The acronym stands for
Rossum’s Universal Robots
(this was in fact the work that popularized the term
robot
). In Capek’s play, a line of helpful mechanical servants degrades into hostile rebels that attack their human masters and eventually kill us off.

Shelves and shelves of such dystopian fantasies do not dull, though, the hope that our creations may know something we do not, may ease our human suffering. We turn to that promise of artificial intelligence almost with the instincts of lost children, asking them to make sense of our lives or help us to escape the silence of our solitude. It makes sense, then, that the first computer outside of science fiction to speak back with something akin to human concern was an infinitely patient and infinitely permissive therapist called ELIZA.

In the mid-1960s, Joseph Weizenbaum, a computer scientist at MIT, wrote a string of code that allowed a computer to process conversational text and then produce a new piece of text that looked an awful lot like the next step in a dialogue. ELIZA was named for Eliza Doolittle, the Cockney girl in George Bernard Shaw’s play
Pygmalion,
who must overcome her impoverished upbringing and learn to speak “like a lady.” The program’s efforts to communicate were rudimentary, and her speech was annoyingly reflective in the manner of a Rogerian psychologist. Tell ELIZA, “I don’t like going to school,” and she will respond with, “Tell me why you don’t like going to school.” Inform ELIZA that the room is dark, and she will ask if you really think that is so.

I was able to use the ELIZA program myself, thinking it could do a better job of explaining its workings than I could. Here is the transcript from our first session:

Hello. My name is Eliza. How may I help you?

 

I want to write about you.

 

Oh . . . ?

 

Yes, I’m writing a book and there’s a chapter where you appear.

 

How long have you been writing a book and there’s a chapter where me appear?

 

A few months now.

 

I’m not sure I understand you fully.

 

I’m not sure you do, either.

 

Do you believe it is normal to be not sure me does either?

 

I think it’s probably a typical response to your responses.

 

Why are you concerned about my responses?

 

Mainly because they’re nonsensical.

 

That is quite interesting.

 

Do you think so?

 

You’re not really talking about me, are you?

 

This quickly grew insufferable. But perhaps, I told myself, the experiment was unfair. Self-reflection is not what ELIZA was designed to excel at. She wanted to help me with my problems, not discuss her own secrets. I tried again, this time with a genuine emotional approach.

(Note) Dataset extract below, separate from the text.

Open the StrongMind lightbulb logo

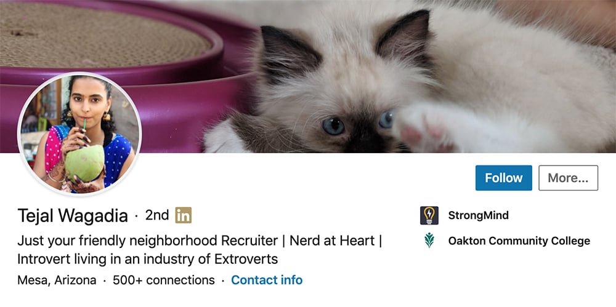[429, 215]
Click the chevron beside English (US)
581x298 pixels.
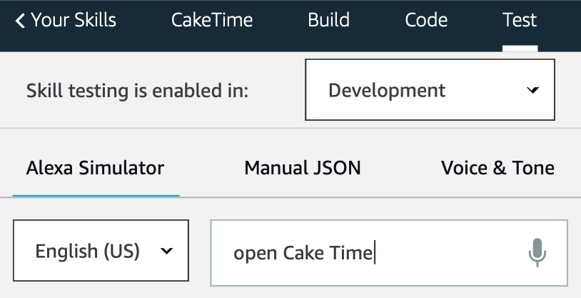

Hello. My name is Eliza. How may I help you?

 

I’m stressed about writing a book.

 

How long have you been stressed about writing a book?

 

Months
.

 

Okay. . . . “I’m stressed about writing a book.” Tell me more.

 

Like what?

 

Does that question interest you?

 

Oh, fuck off.

 

Tell me more. . . .

 

Fuck off. Fuck off. Fuck off.

 

Why do you repeat yourself?

 

Fuck off. Fuck off. Fuck off.

 

Come, come, elucidate your thoughts.

 

Fuck, fuck, fuckity fuck.

 

Say, do you have any psychological problems?

 

This second attempt at communicating with the antique program counted as a failure, too, I think. But I
was
surprised at how engaged I felt.

When Weizenbaum began allowing MIT students to interact with ELIZA, he, too, was surprised by how drawn in they were. Many of them found her approach charming and helpful. She was, in some ways, an ideal conversationalist: someone willing to parrot back your own opinions and ask over and over how you feel and why you feel that way. Some therapists (hardly looking out for their own financial interests) began suggesting that ELIZA would be a cheap alternative to pricey psychoanalysis sessions. As dull-witted as ELIZA actually was, she gave people exactly what they wanted from a listener—a sounding board. “
Extremely short exposures
to a relatively simple computer program,” Weizenbaum later wrote, “could induce powerful delusional thinking in quite normal people.”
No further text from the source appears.